Gosh, they're being busy!
I went along to Kilverts really just to take notes and publicise what they're doing, and it was quite impressive.
Hay Festival has agreed for the Transition Town volunteers to re-design the boggy bit of pond near the entrance as a Community Garden. Dave said that everything he needed for the job seemed to miraculously appear - they needed 3 tons of woodchip, and he met someone who could provided it, and now he's after enough hazel to make a 70 metre fence, done as trellises and woven together, and it looks as if that will come his way as well. They'll build a herb spiral, and need bog type plants like meadowsweet and yellow flag iris, and Glasu are giving them some funding.
The new thermal imaging camera has been in use, to show where energy is leaking out of buildings. They've done the school and several houses, and are about to look at the council chambers and the library.
Something else that's taken on a momentum of it's own seems to be this September's Transition Day. Last year it was all about bicycles, and other forms of sustainable transport. This year they want to close off Castle Street for a street party. They've also been looking at schemes for 'sharing the street', where cars and humans can co-exist without humans getting squashed. Apparantly it's been very successful in Holland, and traffic accident statistics have gone right down. Les who runs the Market is keen to get involved, and there was some talk of getting a pavement artist, or letting anyone create their own pavement art. Other suggestions were a giant game of hopscotch down the middle of the street, or long rope skipping. The date they want to do all this is 25th September, so they can have a virtual link to Hay Festival's daughter festival in Seville, possibly via the Booth Bookshop Cinema (if it's ready by then - or if not in the temporary cinema that they're already using). They were also talking about involving the Globe, possibly with street art, and maybe a lecture. There would be sustainability stalls, and the bicycle repair again. All they need now is the licence to close the road.
An associated project is to raise awareness of Transition issues, and one idea to do this, as it's Hay, was to have a writing competition. The winner would be announced at the street party, and there could be a reading of the winning entry. This is intended to be a 500 word story.
An Art exhibition involving all the local schools also seems to be coming on apace, with the Buttermarket already provisionally booked to show the art for Saturday 17th July - the day after the schools break up for the summer holidays.
One of the ladies at the meeting works part time at Cartref, the local nursing home, and Cartref has an under-utilised garden at the back. The Co-op are offering help to do something with it, possibly providing seeds, and they're starting to look at a polytunnel type greenhouse that's accessible for people with zimmer frames and wheelchairs, and raised beds, possibly to grow food. As it's outdoors, at set times and with staff present, there seems to be no problem about CRB checks for volunteers who would be needed to do the heavy lifting.

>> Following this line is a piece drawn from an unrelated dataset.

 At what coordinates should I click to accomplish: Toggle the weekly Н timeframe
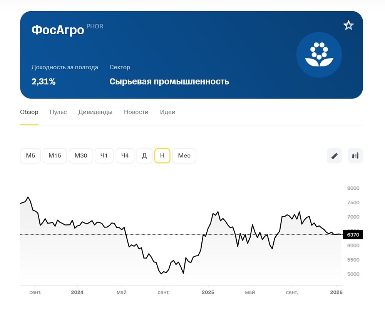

Over the year, Marches TV are making short films of what's happening with the Transition Towns group, and it was felt that it would be a good idea to interview some of the residents of Cartref about what life used to be like in Hay, and get the results on film. At the beginning of August Hay will be visited by a lady who is walking around the country, collecting 'Transition Tales', and this is just the sort of thing she seems to want to get involved in, too. Jayne at the Library is keen for her to do a story telling session there, too.
It was pointed out that the allotments are just next door to Cartref - I think one of the people on the waiting list rather had his eye on the garden for an overflow allotment area.
There are 20 people on the allotment waiting list, and some of them have been waiting for five years, so it was good to hear of progress on the Allotment site/Community Garden planned for the field just across the river. The next step there seems to be to get all the people waiting for an allotment together to see whether they want their own allotment, or whether they would be prepared to go in with a community vegetable garden which would be shared.